The Greater Boston office market ended 2018 with a bang as absorption gains of nearly one million square feet pushed vacancies down to 11.6% in the fourth quarter of last year, according to a report by a Boston brokerage firm. Year-to-date net absorption totaled nearly 1.6 million square feet as out-of-market demand and local growth resulted in several blockbuster lease transactions. Vacancies ended the year at just 7.1%, more than 100 basis points below year-ago levels. Asking rents continued on their upward trajectory, with rates on select high-rise space in the Back Bay reaching high $90s/SF.
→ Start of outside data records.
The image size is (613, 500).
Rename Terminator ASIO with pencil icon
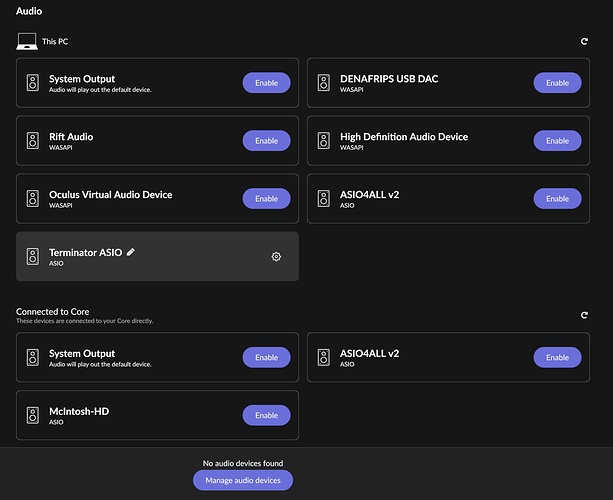click(x=131, y=252)
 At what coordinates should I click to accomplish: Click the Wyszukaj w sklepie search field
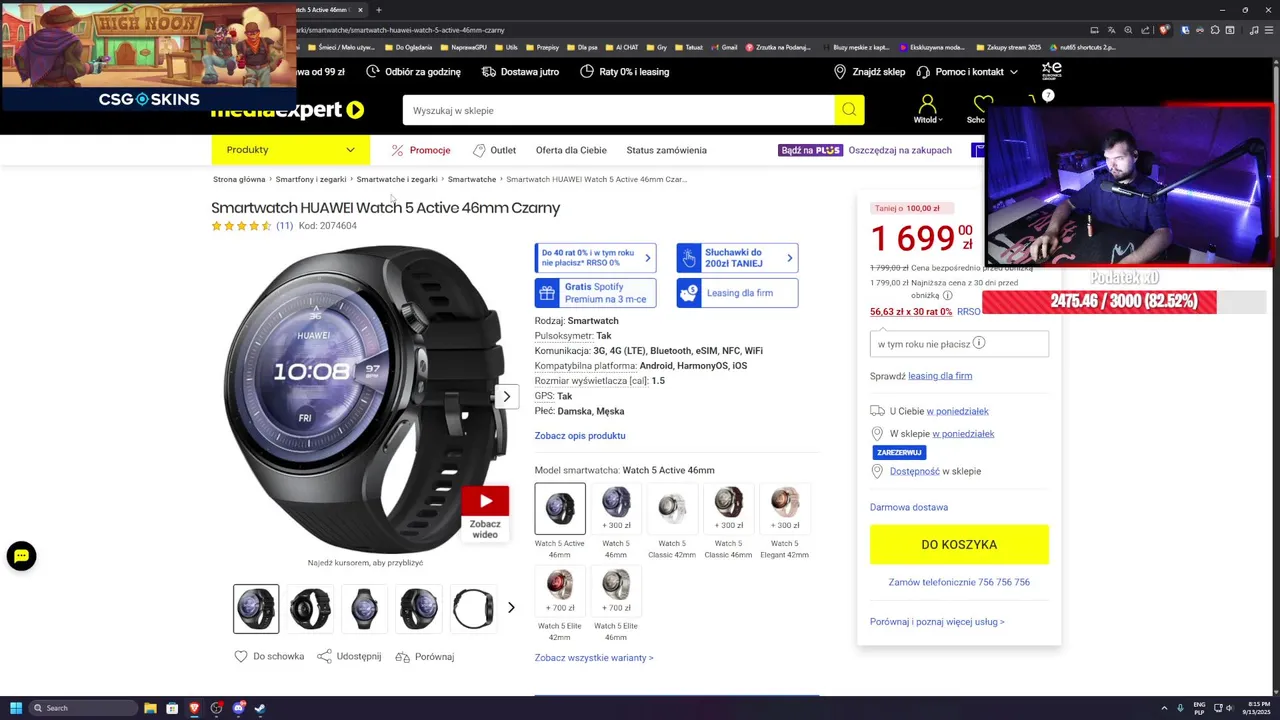click(x=618, y=110)
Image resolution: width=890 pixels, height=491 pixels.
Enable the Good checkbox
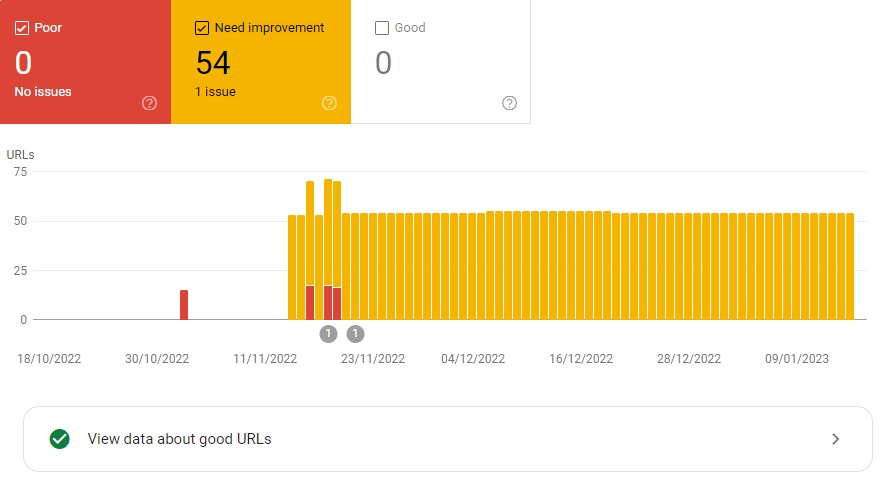pos(382,28)
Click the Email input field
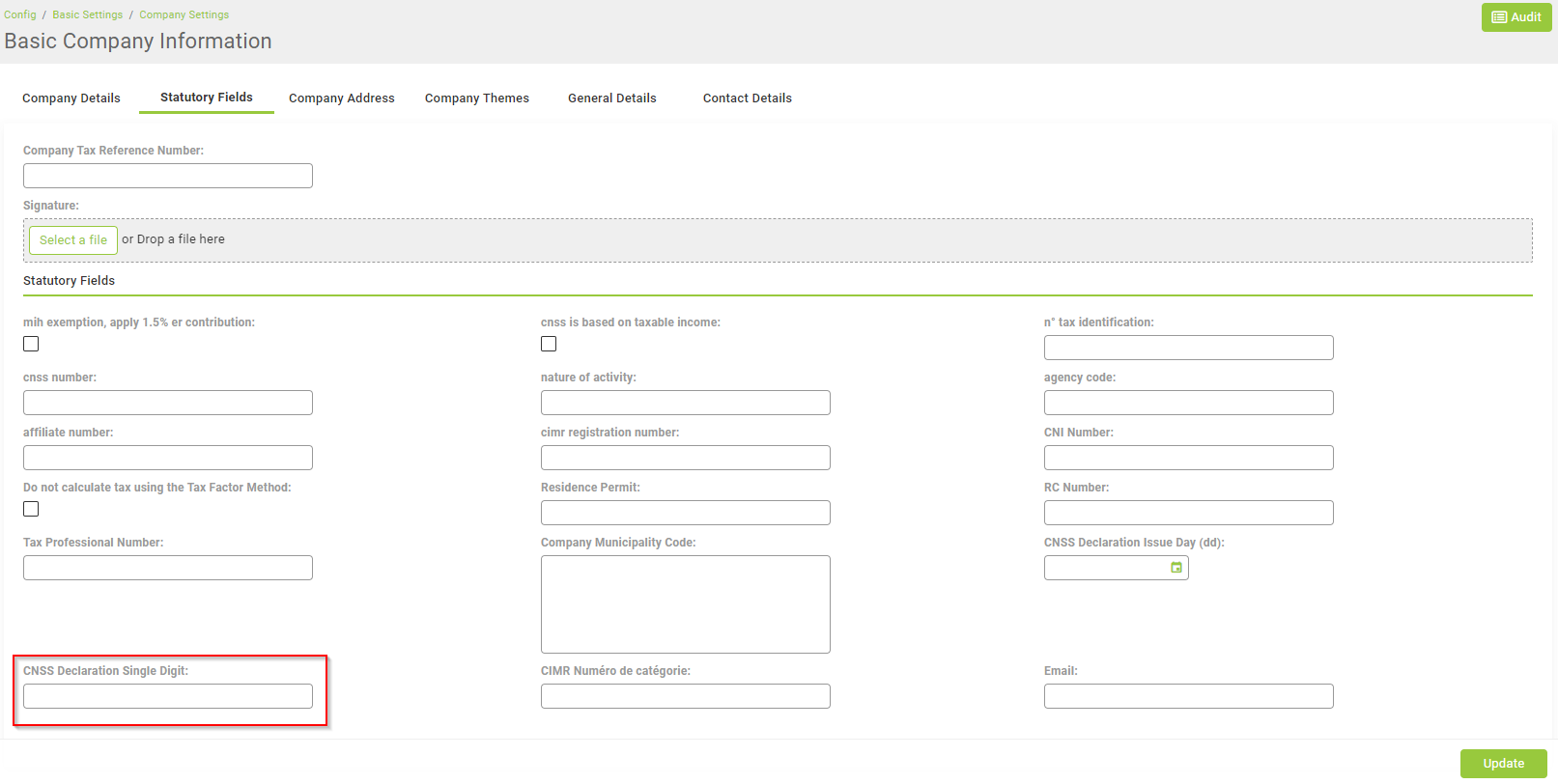The image size is (1558, 784). (x=1188, y=696)
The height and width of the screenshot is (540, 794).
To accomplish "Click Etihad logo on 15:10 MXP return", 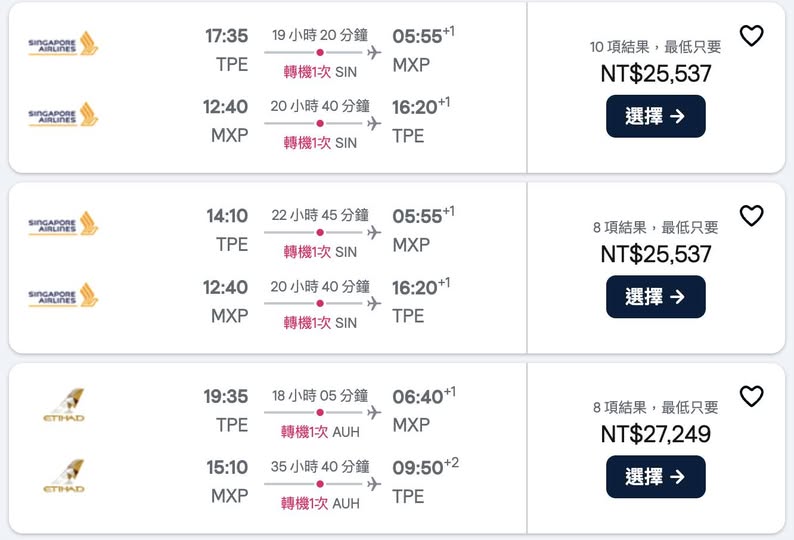I will (64, 476).
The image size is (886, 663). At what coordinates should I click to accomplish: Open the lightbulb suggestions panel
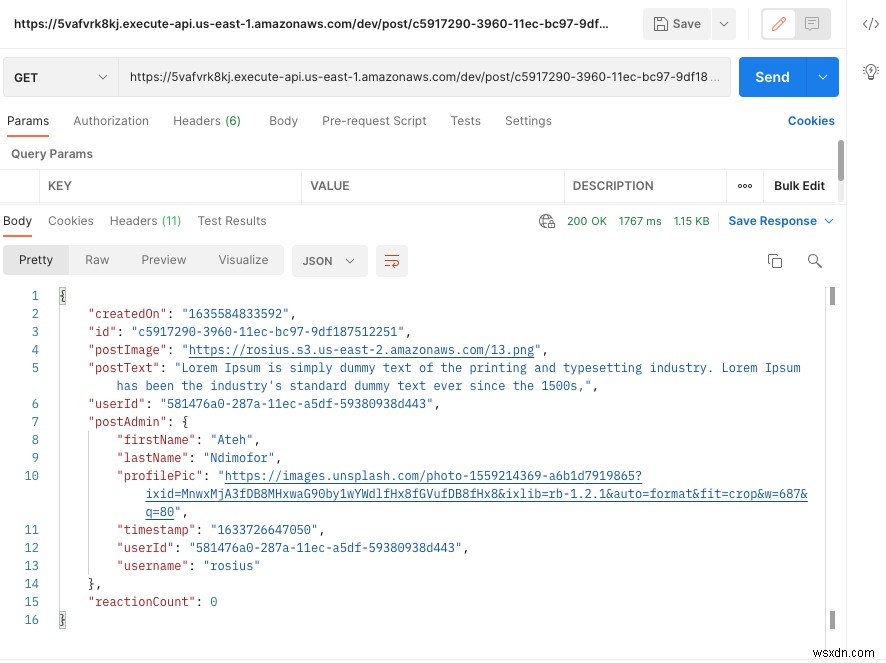(870, 71)
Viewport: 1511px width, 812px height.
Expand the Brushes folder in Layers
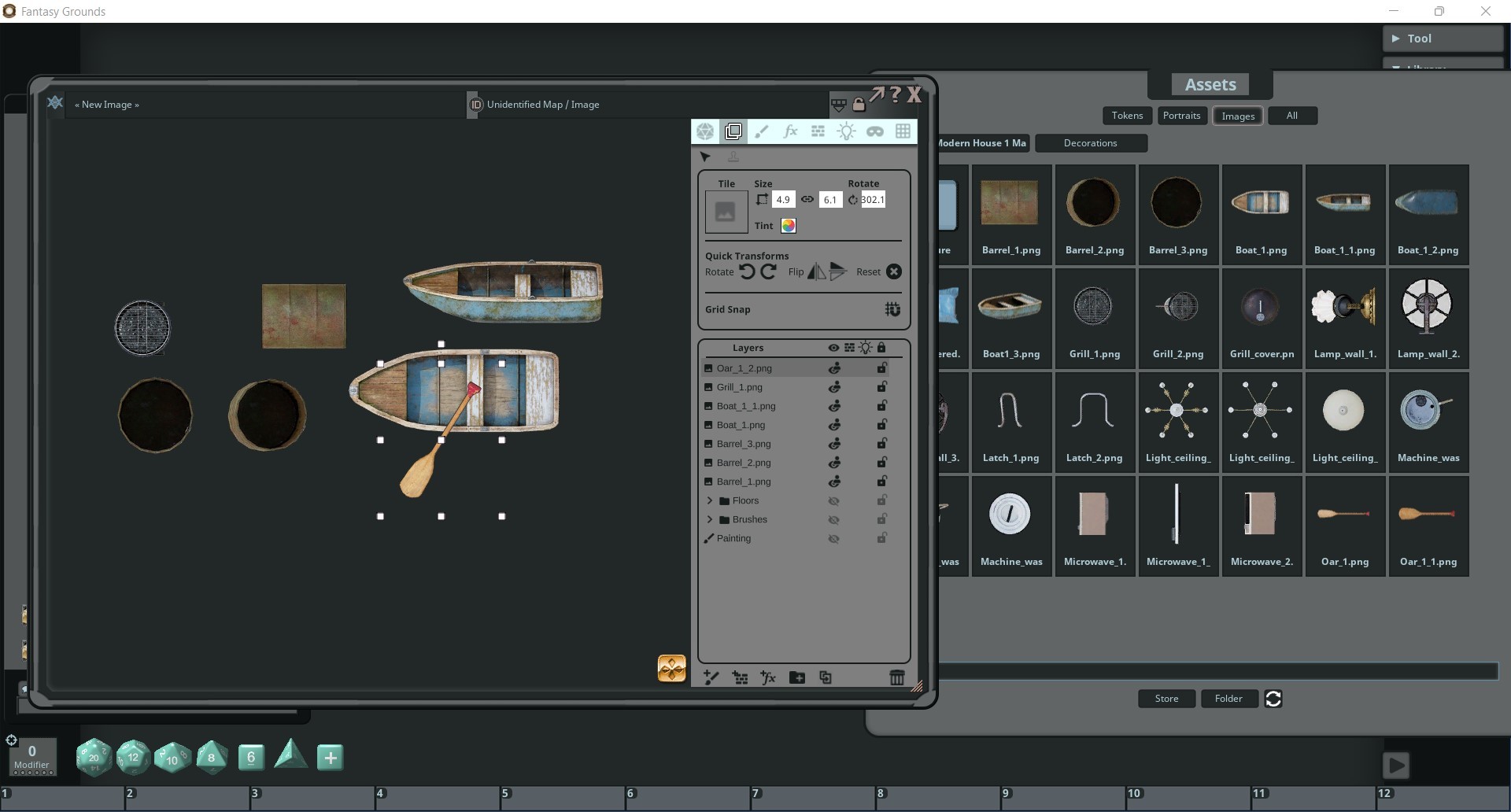(x=710, y=519)
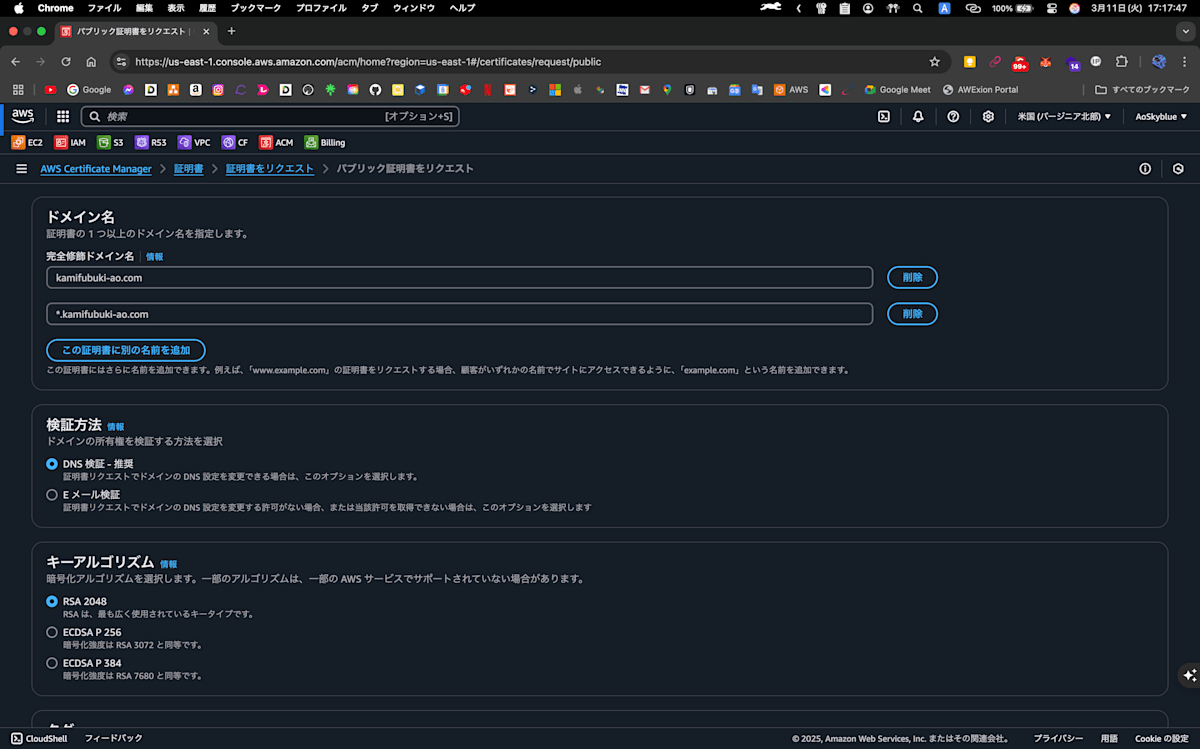Expand the sidebar with the hamburger menu

pos(21,168)
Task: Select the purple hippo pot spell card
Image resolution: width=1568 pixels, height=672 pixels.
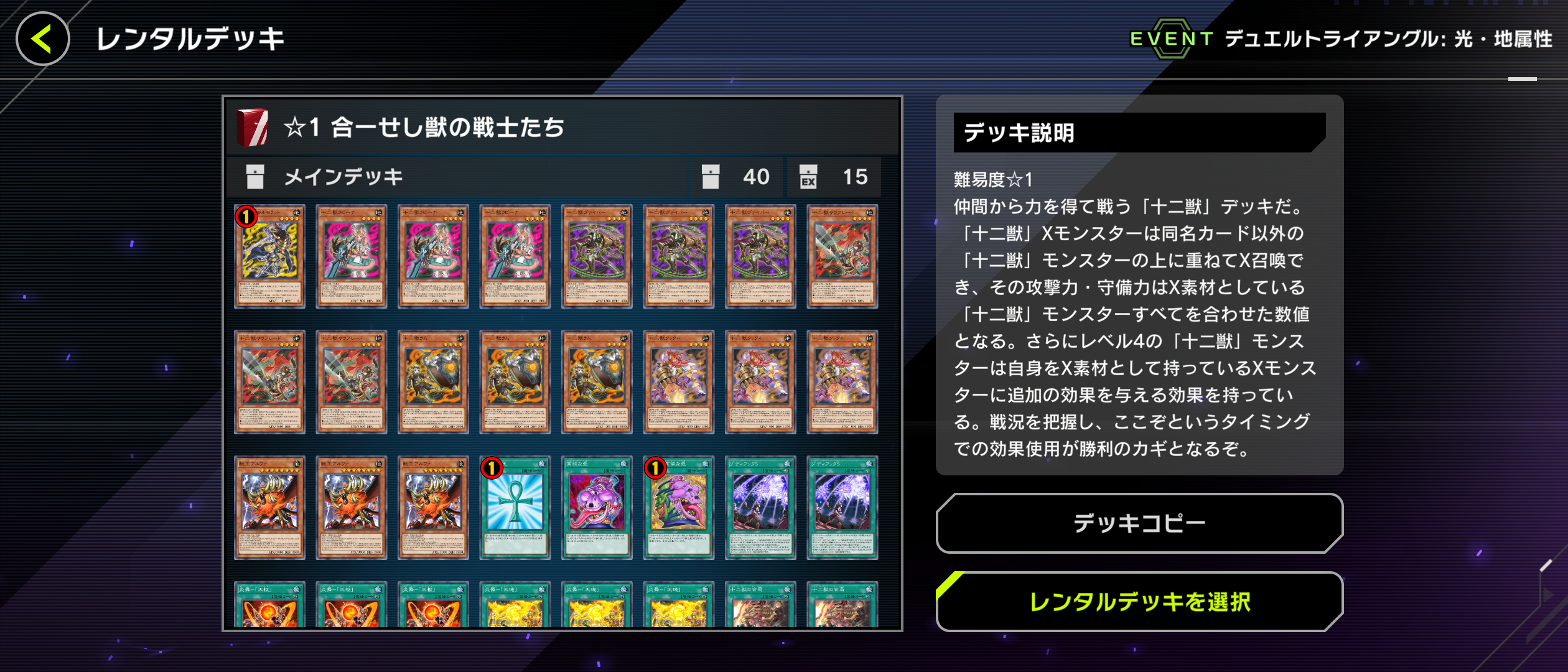Action: (597, 508)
Cambridge’s narrative remains the same– Office space is virtually non-existent. With absorption gains of more than 100,000 square feet, vacancies ended the fourth quarter at just 3.2%. This puts rates 110 basis points below year-ago levels and well below the market’s historical average. Developers struggle to keep pace with such frothy demand, and most leasing activity has been occurring off-market. The lack of available space makes tracking rent observations difficult, but reportedly asking rents in East Cambridge have topped $100/SF in select spaces. With a majority of the new supply already pre-leased, the focus remains on build-to-suit projects as well as redevelopments.

Suburban vacancies ended the fourth quarter at 15.1%; 50 basis points below the previous quarter. While Route 128 continues to benefit from proximity to the urban core and a high concentration of executive housing, conditions along the Route 495 belt have improved markedly over the last two quarters. The life science industry is having a material impact on the commercial space markets in the suburbs. Demand from biotech companies is at an all-time high, and suburban landlords are responding. Several buildings/ spaces have already been repositioned for lab use. Others are looking to tap into this outsized demand. In Waltham, 60 Sylvan Road, which is being vacated by Verizon, has been earmarked for lab conversion.

Boston’s capital markets ended the year on a strong note, as $5.7 billion in office assets changed hands and prices neared record highs in 2018. While this puts sales volume 16% below 2017 totals, several blockbuster transactions took place during the fourth quarter. Clearly, Boston remains a highly desirable destination for capital and liquidity should remain steady moving into the new year.